- [TASK TO CARRY OUT] Beginning with the first entry, restate the data word for word and leave out the images.

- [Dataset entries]
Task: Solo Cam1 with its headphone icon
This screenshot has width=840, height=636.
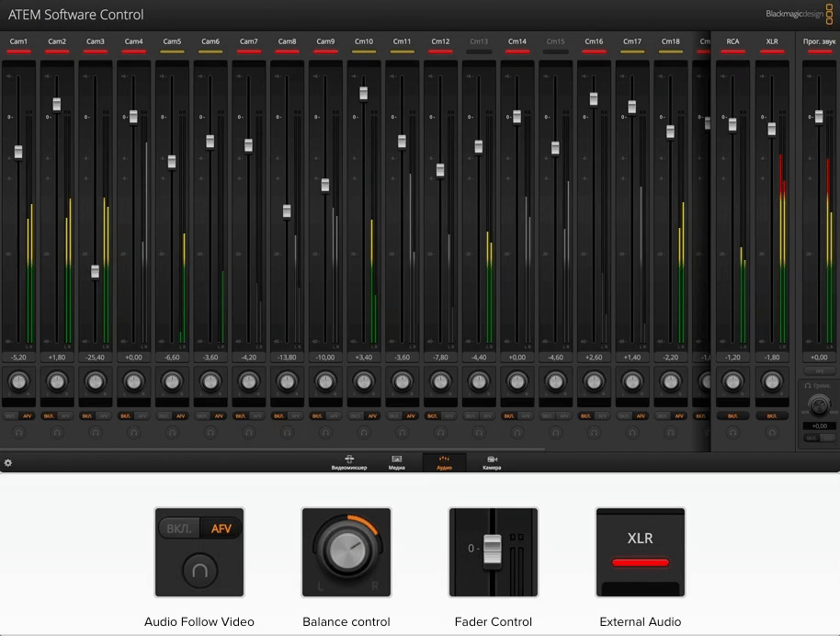Action: click(18, 431)
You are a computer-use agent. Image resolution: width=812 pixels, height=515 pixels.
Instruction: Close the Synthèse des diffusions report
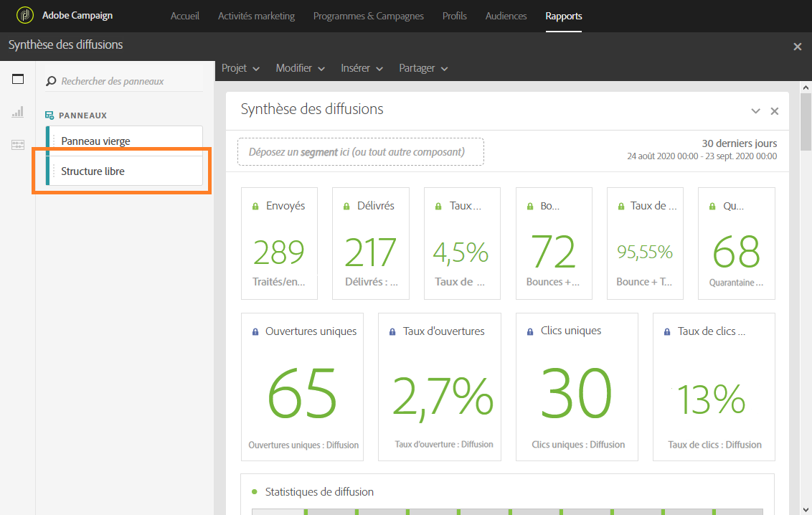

- [SOLUTION FOR THIS TASK]
Task: Solo Cam1 with its headphone icon
This screenshot has width=840, height=636.
Action: click(18, 431)
You are a computer-use agent. Image resolution: width=812 pixels, height=515 pixels.
Instruction: Close the Synthèse des diffusions report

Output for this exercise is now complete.